La dispersion des sites de mouillage et des îles aux Glénan rend indispensable
l’utilisation d’une embarcation pneumatique, pour le recueil des données
quantitatives notamment. Cela nécessite une logistique rigoureuse et la
présence, lors de toutes les missions, de personnes qualifiées pour le
maniement du matériel. Plus fondamentalement, le comptage des bateaux au
mouillage par voie maritime est fortement contraint par les conditions
météorologiques et surtout l’état de la mer, ce qui complique à l’évidence
l’acquisition de données en période hivernale. Dans le cadre de notre travail de
recherche sur les Glénan, ces aspects ne remettent pas en cause la fiabilité des
résultats. En effet, l’archipel ne constitue pas un abri fiable, de sorte que la
fréquentation nautique par gros temps y est très limitée, voire nulle. Cependant,
dans la perspective d’une application de la méthode utilisée à d’autres sites
insulaires cette limite doit être prise en compte.
La mobilisation de moyens humains importants est un autre aspect non
négligeable pour la conduite d’une étude de la fréquentation nautique. Cela est
d’autant plus vrai dans les archipels, où le recueil des données doit se faire de
façon simultanée sur l’ensemble des îles afin d’avoir une vision globale et des
éléments de comparaison entre les différents sites. Aux Glénan, durant les 73
journées de missions, un peu plus de 5 personnes en moyenne étaient présentes
sur le site pour le recueil des données (tab. 11). Au-delà de la difficulté à réunir
un nombre suffisant d’observateurs, l’équipe de chercheurs est confrontée à
une réalité insulaire, à savoir le manque d’hébergements. Cet aspect ne doit pas
129
être négligé dans la mesure où la méthode retenue (fréquence des comptages,
observations durant des journées entières, nombre de personnes sur le
terrain…) ne permet pas d’envisager l’hébergement de l’équipe sur le continent
situé à environ 10 milles nautiques de l’archipel.
Pour pallier ces limites, le chercheur peut envisager d’avoir recours aux prises
de vues aériennes permettant l’acquisition de données quantitatives
spatialisées. Cette technique, testée dans le cadre de cette recherche et sur
d’autres espaces insulaires par le laboratoire Géomer UMR 6554, donne de très
bons résultats, pour le comptage des bateaux au mouillage notamment.
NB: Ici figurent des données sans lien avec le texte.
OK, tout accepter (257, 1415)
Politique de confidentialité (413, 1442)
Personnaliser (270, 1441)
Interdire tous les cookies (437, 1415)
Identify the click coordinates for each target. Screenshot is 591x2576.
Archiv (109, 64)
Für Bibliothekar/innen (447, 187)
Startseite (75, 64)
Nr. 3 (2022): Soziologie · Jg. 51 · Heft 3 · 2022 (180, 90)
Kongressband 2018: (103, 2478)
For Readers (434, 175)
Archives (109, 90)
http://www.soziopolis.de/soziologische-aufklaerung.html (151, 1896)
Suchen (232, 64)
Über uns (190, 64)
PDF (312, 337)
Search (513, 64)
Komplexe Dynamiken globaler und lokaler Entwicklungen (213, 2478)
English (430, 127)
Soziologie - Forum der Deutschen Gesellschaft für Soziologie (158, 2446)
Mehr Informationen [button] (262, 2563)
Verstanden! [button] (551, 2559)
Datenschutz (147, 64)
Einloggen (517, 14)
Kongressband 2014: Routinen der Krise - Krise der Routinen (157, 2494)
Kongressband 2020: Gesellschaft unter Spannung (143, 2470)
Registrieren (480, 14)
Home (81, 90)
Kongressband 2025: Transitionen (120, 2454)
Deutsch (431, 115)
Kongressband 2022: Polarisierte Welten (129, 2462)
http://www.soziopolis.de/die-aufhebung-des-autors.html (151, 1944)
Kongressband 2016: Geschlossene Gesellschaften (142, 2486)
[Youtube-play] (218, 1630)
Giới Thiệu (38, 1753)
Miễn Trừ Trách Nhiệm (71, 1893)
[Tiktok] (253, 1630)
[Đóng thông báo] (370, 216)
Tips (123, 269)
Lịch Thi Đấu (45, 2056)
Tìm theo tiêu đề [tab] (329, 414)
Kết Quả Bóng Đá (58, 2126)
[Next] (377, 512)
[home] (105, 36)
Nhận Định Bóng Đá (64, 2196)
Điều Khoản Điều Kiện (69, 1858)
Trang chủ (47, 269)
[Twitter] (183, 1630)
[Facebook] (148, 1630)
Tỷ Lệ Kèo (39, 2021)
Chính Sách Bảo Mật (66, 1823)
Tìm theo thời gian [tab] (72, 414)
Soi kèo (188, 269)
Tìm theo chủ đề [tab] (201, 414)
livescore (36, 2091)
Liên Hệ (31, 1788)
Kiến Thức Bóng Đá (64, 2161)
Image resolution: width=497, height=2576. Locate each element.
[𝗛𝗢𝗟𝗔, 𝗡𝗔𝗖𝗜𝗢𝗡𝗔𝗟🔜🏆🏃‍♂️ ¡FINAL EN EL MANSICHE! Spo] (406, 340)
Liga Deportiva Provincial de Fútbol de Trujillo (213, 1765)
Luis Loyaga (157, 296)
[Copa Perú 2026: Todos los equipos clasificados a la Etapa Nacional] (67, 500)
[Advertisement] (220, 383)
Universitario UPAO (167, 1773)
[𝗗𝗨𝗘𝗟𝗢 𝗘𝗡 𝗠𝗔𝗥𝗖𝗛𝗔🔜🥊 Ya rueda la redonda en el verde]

Elle
présente aussi l’avantage de permettre la localisation précise des embarcations
et l’intégration des informations à un Système d’Information Géographique, ce
qui a été fait ici. Le recours aux survols aériens dans le cadre d’une étude de la
fréquentation nautique présente aussi certaines limites. Celle du coût d’abord,
qui ne permet pas d’envisager des fréquences de comptage aussi importantes
que par voie maritime. Mais surtout, les survols ne permettent pas de prendre
en compte les modalités majeures de l’activité de plaisance (pratiques et
représentations des plaisanciers, déroulement des activités au
débarquement…). L’utilisation de clichés aériens dans la conduite d’une étude
de fréquentation s’avère donc plus adaptée dans le cadre de la mise en place
d’un suivi, point sur lequel nous reviendrons dans la discussion des
perspectives offertes par ce travail.